Immer wieder kommt es vor, dass Menschen bloßgestellt und beschämt werden. Nicht nur in der Politik, auch in den Schulen, im privaten Umfeld, in den sozialen Medien.
Wir stehen vor der Passion und vor Ostern. Da ist ein Mensch, der zu den Verbrechern gezählt wurde. Er wurde entblößt und zur Schau gestellt. Mit den Mitteln seiner Zeit. Erhöht, auf einem Hügel vor der Stadt, wurde er an das Kreuz genagelt, dem schändlichsten Hinrichtungswerkzeug. Zuvor wurde er der johlenden Menge vorgeführt. Mit einem roten Spottmantel, einer Dornenkrone. Heil dir, du König der Juden.
Wir bekennen heute, dass Jesus unschuldig starb. Für die Mächtigen damals war er jedoch ein schmählicher Verbrecher, dem sie jegliche Würde absprachen.
Er war einer von vielen. Doch da er eine gewisse Bekanntheit besaß, war er besonders gut dafür geeignet, als Spottfigur dargestellt zu werden. Tatsächlich wird sein Bild zum Meme der Christen. Millionenfach wird Jesus dargestellt werden in seiner Entblößung, seinem Leiden, seinem Sterben am Kreuz. Aber erst in späteren Jahrhunderten wurde das Kreuz zum wichtigsten christlichen Symbol. In der frühesten Zeit saß der Schock noch zu tief.
Wenn wir an Karfreitag das Kreuz verehren, dann verehren wir diesen Jesus, durch den sich Gott selbst in die tiefsten Abgründe menschlicher Existenz begeben hat.
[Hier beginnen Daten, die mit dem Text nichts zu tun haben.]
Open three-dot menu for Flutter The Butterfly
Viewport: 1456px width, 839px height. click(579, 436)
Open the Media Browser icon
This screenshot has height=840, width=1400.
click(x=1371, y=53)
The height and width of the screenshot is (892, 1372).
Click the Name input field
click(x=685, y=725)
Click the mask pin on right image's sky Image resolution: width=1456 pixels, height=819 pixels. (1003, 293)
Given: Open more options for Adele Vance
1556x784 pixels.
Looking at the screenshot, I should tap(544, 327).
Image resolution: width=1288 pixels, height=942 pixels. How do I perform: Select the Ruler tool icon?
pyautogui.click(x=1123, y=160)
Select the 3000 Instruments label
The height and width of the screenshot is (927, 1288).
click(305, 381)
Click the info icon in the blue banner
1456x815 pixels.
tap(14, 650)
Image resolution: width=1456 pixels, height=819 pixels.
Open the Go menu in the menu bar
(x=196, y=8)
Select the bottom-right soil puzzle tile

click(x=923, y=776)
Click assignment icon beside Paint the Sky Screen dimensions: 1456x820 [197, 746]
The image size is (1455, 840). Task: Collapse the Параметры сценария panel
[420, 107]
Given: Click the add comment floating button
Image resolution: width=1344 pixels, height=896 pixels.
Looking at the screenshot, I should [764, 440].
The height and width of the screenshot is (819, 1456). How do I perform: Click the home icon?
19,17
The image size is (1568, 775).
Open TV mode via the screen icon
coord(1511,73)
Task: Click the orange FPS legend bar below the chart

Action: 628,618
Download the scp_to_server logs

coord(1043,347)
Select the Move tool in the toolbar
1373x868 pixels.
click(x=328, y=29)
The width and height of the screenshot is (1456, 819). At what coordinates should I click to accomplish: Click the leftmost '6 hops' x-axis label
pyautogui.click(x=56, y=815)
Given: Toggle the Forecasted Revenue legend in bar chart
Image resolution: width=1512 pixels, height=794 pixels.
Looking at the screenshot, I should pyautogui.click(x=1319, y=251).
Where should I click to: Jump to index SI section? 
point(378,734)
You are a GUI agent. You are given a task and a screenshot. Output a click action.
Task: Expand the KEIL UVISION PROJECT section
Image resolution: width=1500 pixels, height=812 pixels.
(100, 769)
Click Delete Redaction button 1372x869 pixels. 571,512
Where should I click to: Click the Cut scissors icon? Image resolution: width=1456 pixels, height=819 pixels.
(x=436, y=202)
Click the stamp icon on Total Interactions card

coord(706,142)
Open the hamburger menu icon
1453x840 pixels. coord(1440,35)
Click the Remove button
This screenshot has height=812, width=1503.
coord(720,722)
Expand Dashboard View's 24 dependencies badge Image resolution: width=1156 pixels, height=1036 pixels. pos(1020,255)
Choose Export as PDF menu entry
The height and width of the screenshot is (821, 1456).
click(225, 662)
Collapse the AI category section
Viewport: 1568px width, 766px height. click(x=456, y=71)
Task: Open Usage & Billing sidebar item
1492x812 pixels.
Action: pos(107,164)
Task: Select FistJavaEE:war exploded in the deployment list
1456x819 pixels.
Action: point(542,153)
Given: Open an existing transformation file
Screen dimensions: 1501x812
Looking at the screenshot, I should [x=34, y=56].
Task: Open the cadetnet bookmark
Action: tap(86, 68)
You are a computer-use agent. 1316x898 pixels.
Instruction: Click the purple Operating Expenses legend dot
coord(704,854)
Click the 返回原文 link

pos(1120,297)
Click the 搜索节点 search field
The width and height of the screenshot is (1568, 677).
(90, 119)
Auch in unsere. Jeder Mensch hat Abgründe, Seiten für die er oder sie sich schämt, die nicht an die Öffentlichkeit kommen sollen. Schattenseiten. Dazu muss man kein Verbrecher im juristischen Sinne sein. Aber selbst diese sind mitgemeint, auch oben genannte Drogendealerin. Denn in unsere ärgsten Dunkelheiten begibt sich Jesus und nimmt sie auf sich. Er nimmt die Konsequenz auf sich, dadurch selbst zur Spottfigur gemacht zu werden.
Dies ist Gottes ureigener Weg, uns unsere Würde zurück zu schenken. Er wandelt unsere Dunkelheit dadurch, dass er in sie hineingeht. Er wandelt das, was uns am Leben in Fülle hindert, also in letzter Konsequenz todbringend ist, was daher als Sünde bezeichnet wird, indem er selbst den Tod auf sich nimmt. Er wandelt es in neues Leben durch die Auferstehung seines Sohnes. So ist Ostern das endgültige Fest unsere Befreiung. Befreit sind wir von aller Schuld und auferweckt mit Christ zu Gott. Halleluja.